KeywordsBone marrow failure Cornea refractive surgery Dyskeratosis congenita Graft-versus-host disease Laser in situ keratomileusis (LASIK) Limbal stem cell deficiency Ocular manifestations of graft-versus-host disease Photorefractive keratectomy (PRK) Small-incision lenticule extraction (SMILE) Telomeres
DC is phenotypically heterogeneous, and patients also present with features such as developmental delay, pulmonary fibrosis, and diseases affecting multiple organs like the eyes, liver, esophagus, and periodontal areas [1, 5]. Ocular findings in DC vary according to patient phenotype, with common ocular findings of obstruction of the lacrimal system with epiphora (31%), conjunctivitis, entropion and ectropion, trichiasis, blepharitis, cataract, glaucoma, and exudative retinopathy [1, 3, 12]. Specifically, bilateral exudative retinopathy and intracranial calcifications are associated with a subtype of DC named Revesz syndrome [4, 5]. While some of these findings are contraindications themselves to corneal refractive surgery, we will also address additional complications of DC that we believe to be significant contraindications to elective corneal refractive surgery. This article is based on previously conducted studies and does not contain any studies with human participants or animals performed by any of the authors.

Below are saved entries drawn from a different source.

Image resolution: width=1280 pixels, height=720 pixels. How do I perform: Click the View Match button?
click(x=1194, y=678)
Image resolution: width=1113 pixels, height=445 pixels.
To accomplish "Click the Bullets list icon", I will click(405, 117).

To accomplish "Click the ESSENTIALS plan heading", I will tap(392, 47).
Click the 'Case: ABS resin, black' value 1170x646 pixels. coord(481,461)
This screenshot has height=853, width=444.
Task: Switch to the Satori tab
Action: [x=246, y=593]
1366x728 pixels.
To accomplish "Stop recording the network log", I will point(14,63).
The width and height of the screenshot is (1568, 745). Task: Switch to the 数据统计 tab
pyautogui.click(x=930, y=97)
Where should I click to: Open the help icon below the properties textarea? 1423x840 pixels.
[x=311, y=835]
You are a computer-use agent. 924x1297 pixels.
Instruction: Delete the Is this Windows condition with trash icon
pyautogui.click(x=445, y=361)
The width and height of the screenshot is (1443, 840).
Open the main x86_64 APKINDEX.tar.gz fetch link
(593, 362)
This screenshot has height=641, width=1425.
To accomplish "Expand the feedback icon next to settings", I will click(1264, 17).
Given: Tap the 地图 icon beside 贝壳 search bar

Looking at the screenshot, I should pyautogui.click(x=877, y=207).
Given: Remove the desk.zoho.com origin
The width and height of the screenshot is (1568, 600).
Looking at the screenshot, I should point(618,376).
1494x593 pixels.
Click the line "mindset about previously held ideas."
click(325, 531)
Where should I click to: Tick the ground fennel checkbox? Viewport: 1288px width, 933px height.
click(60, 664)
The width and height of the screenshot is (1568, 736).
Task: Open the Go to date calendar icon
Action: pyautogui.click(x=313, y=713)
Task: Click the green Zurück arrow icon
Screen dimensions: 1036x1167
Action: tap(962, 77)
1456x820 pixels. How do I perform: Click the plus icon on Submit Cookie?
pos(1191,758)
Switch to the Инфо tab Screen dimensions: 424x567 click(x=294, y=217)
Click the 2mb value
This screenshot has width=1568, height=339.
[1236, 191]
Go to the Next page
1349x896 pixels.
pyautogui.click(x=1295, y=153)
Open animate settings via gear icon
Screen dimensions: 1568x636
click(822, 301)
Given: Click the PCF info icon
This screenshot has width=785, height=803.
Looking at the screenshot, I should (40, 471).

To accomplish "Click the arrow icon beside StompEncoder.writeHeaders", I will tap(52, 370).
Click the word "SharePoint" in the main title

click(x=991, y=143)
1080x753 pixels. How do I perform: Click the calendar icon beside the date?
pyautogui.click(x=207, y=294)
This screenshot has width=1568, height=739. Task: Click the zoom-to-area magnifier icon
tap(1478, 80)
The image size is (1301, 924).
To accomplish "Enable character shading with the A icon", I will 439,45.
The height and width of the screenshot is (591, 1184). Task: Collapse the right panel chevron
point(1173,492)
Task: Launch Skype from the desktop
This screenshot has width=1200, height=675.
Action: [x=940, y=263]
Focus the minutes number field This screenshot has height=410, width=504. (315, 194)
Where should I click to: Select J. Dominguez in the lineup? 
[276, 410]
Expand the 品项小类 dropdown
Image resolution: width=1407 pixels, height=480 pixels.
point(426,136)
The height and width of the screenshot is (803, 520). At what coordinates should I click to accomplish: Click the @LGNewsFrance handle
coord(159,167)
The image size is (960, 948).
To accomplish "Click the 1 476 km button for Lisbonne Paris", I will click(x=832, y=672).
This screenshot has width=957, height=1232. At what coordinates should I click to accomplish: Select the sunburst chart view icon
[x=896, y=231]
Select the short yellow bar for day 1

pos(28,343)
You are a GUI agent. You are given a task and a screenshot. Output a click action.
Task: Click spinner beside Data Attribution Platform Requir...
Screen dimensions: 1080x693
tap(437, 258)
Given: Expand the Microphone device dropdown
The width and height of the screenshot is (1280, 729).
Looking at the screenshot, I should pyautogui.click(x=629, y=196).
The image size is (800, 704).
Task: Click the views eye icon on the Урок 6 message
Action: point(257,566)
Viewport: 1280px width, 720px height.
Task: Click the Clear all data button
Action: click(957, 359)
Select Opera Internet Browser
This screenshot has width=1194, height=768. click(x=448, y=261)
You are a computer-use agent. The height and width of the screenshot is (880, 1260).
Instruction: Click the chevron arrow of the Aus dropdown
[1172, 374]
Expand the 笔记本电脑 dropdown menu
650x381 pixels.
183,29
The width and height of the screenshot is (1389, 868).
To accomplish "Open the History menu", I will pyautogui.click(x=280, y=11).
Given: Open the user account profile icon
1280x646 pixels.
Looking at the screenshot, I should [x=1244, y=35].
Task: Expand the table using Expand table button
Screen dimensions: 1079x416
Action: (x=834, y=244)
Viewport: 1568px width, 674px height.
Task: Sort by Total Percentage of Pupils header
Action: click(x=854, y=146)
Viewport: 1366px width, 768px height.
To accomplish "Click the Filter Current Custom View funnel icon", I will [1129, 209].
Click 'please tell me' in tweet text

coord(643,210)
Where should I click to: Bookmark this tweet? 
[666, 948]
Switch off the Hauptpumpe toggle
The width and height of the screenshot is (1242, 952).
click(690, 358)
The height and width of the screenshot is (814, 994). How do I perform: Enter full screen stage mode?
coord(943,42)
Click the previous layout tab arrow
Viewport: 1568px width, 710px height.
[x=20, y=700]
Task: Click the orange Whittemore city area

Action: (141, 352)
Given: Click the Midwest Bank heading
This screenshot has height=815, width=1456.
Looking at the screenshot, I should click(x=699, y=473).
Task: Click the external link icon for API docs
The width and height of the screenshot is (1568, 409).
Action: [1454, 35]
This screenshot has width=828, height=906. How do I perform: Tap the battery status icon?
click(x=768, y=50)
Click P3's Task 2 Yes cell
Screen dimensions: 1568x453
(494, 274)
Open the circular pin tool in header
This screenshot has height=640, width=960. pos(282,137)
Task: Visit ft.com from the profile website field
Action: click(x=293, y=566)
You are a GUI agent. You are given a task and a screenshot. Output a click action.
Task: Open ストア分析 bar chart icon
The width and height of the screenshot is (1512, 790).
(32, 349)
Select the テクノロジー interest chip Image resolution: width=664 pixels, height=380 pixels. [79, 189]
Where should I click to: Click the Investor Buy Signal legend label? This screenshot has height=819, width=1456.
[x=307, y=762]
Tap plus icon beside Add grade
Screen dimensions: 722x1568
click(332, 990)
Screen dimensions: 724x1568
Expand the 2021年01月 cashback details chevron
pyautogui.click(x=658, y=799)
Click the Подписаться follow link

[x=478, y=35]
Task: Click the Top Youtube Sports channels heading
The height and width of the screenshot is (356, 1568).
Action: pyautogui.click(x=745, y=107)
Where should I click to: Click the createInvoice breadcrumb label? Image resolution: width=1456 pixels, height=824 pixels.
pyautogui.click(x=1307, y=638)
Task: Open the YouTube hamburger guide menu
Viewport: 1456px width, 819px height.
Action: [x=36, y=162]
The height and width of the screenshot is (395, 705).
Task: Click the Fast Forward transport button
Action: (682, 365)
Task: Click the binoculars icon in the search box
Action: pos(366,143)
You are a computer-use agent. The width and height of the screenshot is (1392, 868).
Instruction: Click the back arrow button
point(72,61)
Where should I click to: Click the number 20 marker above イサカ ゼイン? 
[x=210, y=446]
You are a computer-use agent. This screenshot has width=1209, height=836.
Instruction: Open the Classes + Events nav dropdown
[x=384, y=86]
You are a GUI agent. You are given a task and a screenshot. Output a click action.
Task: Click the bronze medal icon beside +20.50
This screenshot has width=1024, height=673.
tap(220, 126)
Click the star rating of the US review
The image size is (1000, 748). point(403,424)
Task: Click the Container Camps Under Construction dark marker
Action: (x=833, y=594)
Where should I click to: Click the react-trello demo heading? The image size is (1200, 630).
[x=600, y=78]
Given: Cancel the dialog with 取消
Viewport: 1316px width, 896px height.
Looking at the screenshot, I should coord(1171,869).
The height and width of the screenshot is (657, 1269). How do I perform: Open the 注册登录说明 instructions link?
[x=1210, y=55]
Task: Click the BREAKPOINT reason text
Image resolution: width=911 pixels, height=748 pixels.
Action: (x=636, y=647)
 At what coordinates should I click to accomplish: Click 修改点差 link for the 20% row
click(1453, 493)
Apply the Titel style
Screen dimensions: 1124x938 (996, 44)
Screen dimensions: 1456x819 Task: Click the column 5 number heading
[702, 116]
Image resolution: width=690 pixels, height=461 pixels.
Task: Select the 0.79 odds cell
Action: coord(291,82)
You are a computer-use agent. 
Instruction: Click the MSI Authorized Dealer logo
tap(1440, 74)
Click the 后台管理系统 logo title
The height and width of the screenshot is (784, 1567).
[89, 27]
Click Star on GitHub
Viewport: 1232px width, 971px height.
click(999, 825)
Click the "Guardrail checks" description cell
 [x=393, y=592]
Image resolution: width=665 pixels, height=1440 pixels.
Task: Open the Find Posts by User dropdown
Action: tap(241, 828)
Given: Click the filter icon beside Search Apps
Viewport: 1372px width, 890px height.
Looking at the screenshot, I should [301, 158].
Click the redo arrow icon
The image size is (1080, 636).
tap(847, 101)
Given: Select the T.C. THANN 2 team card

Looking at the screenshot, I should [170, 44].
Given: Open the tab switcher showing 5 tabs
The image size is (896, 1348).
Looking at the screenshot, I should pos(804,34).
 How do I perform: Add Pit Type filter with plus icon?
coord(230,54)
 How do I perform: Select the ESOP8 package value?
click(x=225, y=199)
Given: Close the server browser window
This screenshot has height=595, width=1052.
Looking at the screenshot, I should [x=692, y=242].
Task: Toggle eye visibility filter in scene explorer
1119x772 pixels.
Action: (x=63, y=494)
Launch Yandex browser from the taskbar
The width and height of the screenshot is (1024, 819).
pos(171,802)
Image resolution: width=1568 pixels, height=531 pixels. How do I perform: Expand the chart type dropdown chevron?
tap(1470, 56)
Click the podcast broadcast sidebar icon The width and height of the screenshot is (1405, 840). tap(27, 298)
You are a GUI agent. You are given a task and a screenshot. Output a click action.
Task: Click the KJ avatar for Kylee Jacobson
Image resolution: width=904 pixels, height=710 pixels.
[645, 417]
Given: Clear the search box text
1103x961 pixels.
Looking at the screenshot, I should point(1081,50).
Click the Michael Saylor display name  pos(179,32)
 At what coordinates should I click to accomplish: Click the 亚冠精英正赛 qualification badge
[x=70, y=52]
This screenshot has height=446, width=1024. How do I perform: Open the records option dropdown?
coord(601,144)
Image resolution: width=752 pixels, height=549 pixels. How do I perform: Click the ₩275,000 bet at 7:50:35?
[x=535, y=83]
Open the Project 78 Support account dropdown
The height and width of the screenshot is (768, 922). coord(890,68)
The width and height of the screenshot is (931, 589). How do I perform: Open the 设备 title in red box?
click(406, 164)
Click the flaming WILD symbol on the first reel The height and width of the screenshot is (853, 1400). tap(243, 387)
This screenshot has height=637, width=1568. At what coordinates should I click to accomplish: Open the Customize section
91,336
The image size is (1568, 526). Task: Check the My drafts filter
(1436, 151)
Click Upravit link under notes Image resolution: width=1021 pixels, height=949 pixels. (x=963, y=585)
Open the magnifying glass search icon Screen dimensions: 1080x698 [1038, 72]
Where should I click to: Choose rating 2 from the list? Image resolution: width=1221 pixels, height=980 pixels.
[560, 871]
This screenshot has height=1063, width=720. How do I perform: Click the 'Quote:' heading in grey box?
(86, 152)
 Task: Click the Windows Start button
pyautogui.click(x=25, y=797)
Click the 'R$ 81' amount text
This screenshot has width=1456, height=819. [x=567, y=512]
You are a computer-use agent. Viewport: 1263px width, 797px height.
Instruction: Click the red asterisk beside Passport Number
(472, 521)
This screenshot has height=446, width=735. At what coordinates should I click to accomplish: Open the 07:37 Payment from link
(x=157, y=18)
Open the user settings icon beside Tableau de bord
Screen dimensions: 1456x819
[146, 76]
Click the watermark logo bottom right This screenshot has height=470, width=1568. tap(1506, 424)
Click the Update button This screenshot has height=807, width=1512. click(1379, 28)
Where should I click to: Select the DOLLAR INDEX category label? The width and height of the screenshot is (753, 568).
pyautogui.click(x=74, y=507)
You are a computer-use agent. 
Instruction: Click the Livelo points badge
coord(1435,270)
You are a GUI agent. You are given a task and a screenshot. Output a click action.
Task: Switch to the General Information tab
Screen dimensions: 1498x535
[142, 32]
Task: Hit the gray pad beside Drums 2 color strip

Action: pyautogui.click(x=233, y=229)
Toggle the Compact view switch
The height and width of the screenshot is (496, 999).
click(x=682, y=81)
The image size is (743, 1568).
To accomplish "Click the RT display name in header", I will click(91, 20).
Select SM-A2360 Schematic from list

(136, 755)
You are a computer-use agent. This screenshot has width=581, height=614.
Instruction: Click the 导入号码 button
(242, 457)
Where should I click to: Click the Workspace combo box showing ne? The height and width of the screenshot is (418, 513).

Secondary to the underlying genetic cause of DC, patients are highly susceptible to BMF (up to 80% of patients) with hematopoietic stem cell transplantation (HSCT) as definitive therapy [16, 17]. Due to disease-associated eye disorders in addition to the considerable likelihood of BMF with complications of LSCD and graft-versus-host disease (GVHD) post-bone marrow transplant, we must analyze if a patient with DC is an appropriate candidate for corneal refractive surgery [12, 13, 14]. We conclude that DC patients are not suitable candidates, and we do not recommend any elective corneal refractive surgery such as laser in situ keratomileusis (LASIK), photorefractive keratectomy (PRK), or small-incision lenticule extraction (SMILE) for DC patients.
At least 80% of patients with DC will experience BMF. Allogeneic HSCT is done to treat this, which puts patients at risk for both acute (< 100 days since transplant) and chronic (> 100 days) GVHD [18, 19]. GVHD is the clinical manifestation of donor T-cells attacking recipient tissue, and ocular manifestations are common . Approximately 40% of individuals who undergo HSCT will experience acute GVHD, and 30% will experience chronic GVHD [20, 21]. Of patients who undergo allogeneic HSCT, 40–60% will have ocular involvement (without GVHD), and 60–90% with acute or chronic GVHD will have ocular manifestations . Ocular GVHD can present as dry eye (most common), keratoconjunctivitis, corneal ulceration, peripheral corneal melting, corneal vascularization, and acquisition of ocular allergy from the donor [19, 22, 23]. Using the mentioned percentages, the lifetime probability of a patient with DC having acute GVHD is 19–29%, and the probability of chronic GVHD with ocular manifestations is 14–22%.
While some patients with DC may not have prominent ocular findings, others will present primarily with eye complaints. Regardless of patient phenotype, the significant likelihood of a DC patient having bone marrow failure and needing hematopoietic stem cell transplant puts these patients at substantial risk for acute and chronic GVHD with or without ocular complications. When considering the impact of limbal stem cell deficiency on healing, in conjunction with allogeneic transplant complications, we do not recommend elective corneal refractive surgery such as LASIK, PRK, or SMILE in patients with DC.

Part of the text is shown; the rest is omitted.